Activity: Output the listing verbatim, leaving out every picture.
>>>>>
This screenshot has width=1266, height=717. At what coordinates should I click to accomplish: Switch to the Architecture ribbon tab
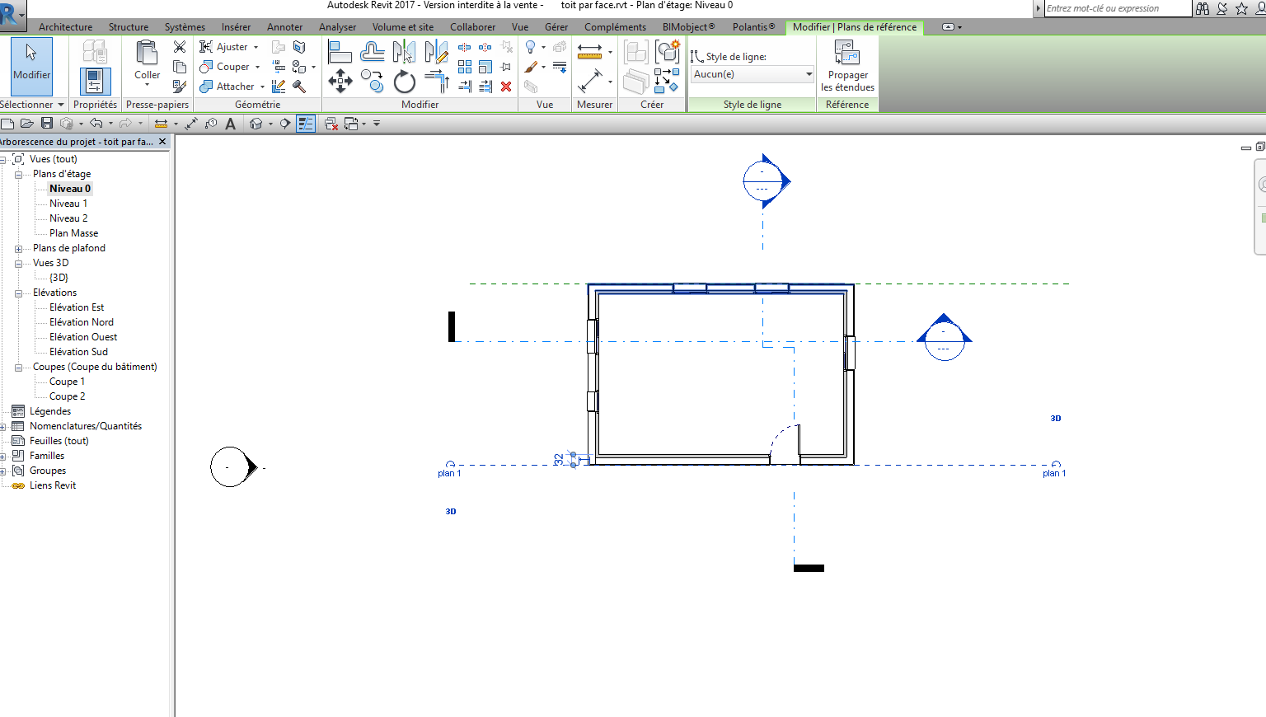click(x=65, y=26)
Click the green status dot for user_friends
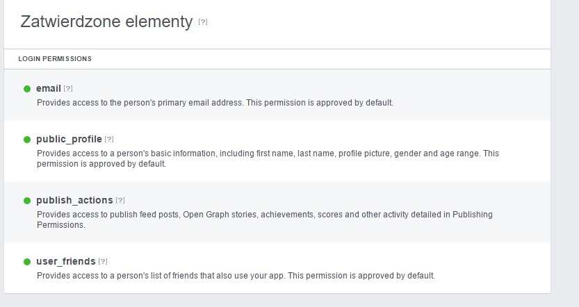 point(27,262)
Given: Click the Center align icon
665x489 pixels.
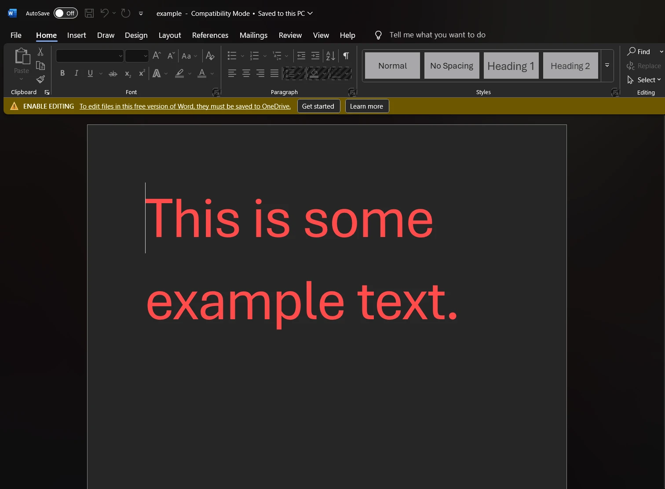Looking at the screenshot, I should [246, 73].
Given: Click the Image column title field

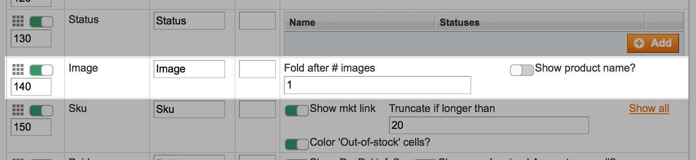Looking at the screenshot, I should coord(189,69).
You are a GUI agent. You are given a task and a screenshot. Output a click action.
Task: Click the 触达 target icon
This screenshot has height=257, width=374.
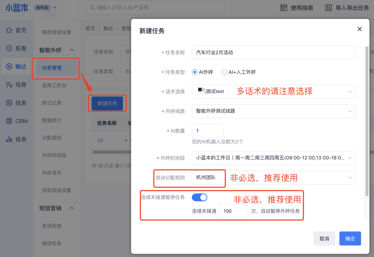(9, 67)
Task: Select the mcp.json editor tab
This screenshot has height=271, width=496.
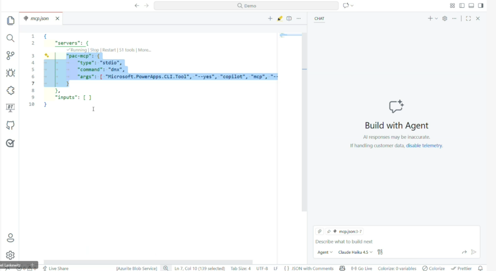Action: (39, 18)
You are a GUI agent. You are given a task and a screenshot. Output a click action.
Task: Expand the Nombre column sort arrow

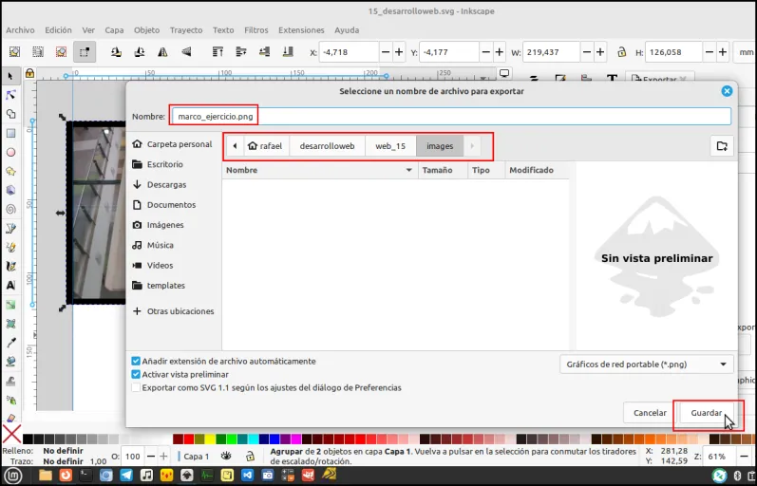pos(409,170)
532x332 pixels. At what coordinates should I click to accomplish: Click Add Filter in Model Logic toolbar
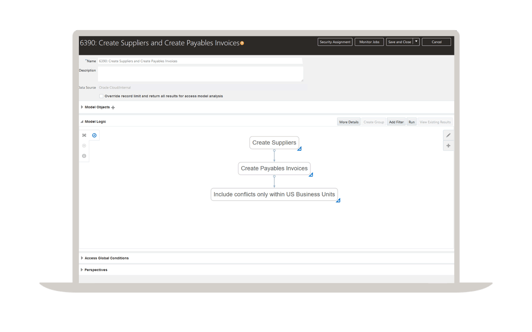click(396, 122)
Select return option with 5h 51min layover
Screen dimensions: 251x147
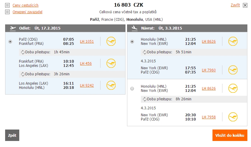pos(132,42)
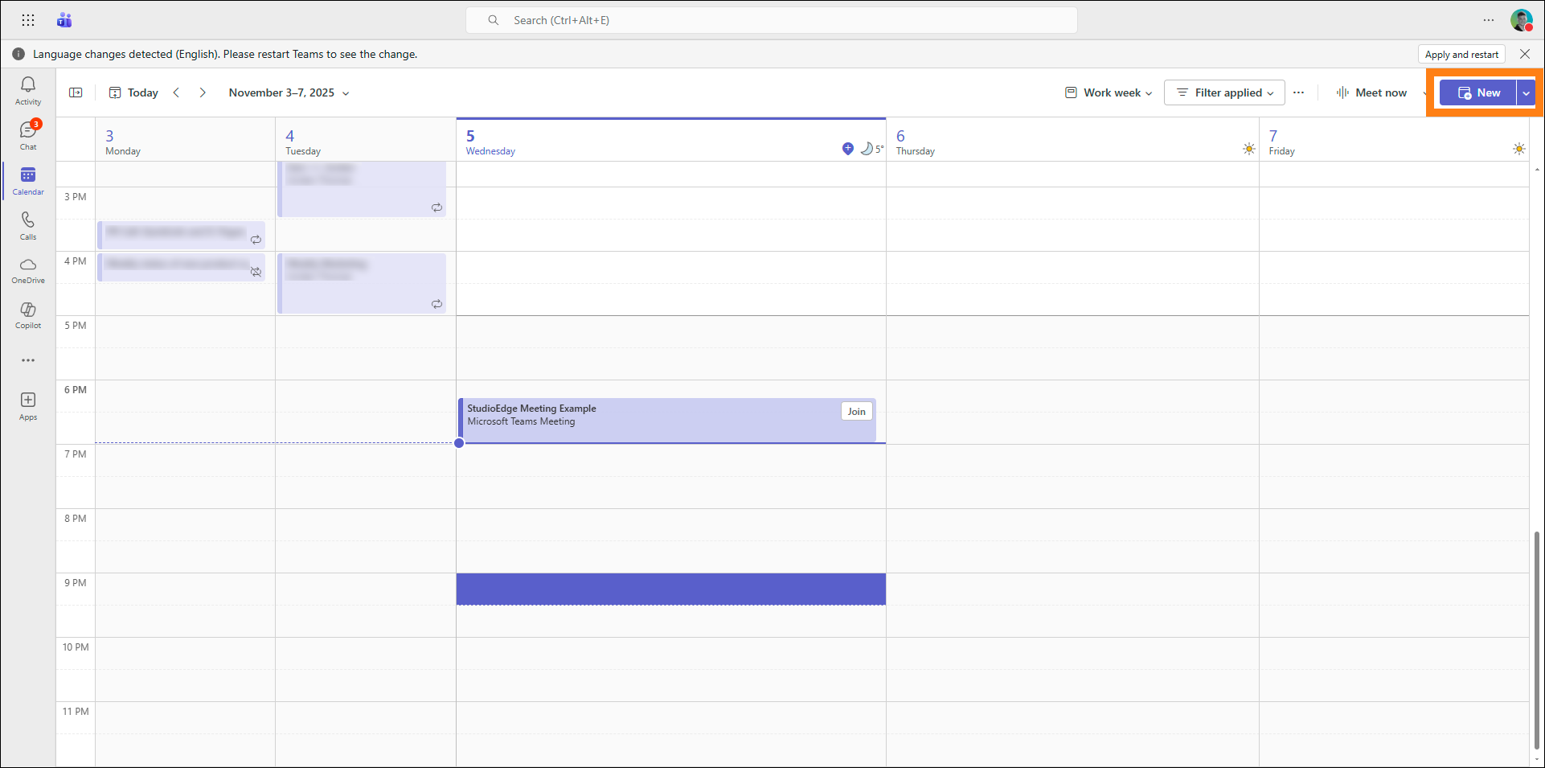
<<<<<
Answer to this exercise:
This screenshot has width=1266, height=717. At what coordinates should I click to accomplish: Switch to the Architecture ribbon tab
click(x=65, y=26)
Click the green status dot for user_friends
 point(27,262)
Given: Click the Center align icon
665x489 pixels.
Looking at the screenshot, I should [246, 73].
Given: Click the Image column title field

Looking at the screenshot, I should coord(189,69).
You are a GUI agent. You are given a task and a screenshot. Output a click action.
Task: Click the 触达 target icon
This screenshot has height=257, width=374.
(9, 67)
Task: Select the mcp.json editor tab
This screenshot has height=271, width=496.
Action: (39, 18)
You are a GUI agent. You are given a task and a screenshot. Output a click action.
Task: Expand the Nombre column sort arrow

pos(409,170)
532x332 pixels. At what coordinates should I click to accomplish: Click Add Filter in Model Logic toolbar
click(396, 122)
Select return option with 5h 51min layover
Screen dimensions: 251x147
pos(132,42)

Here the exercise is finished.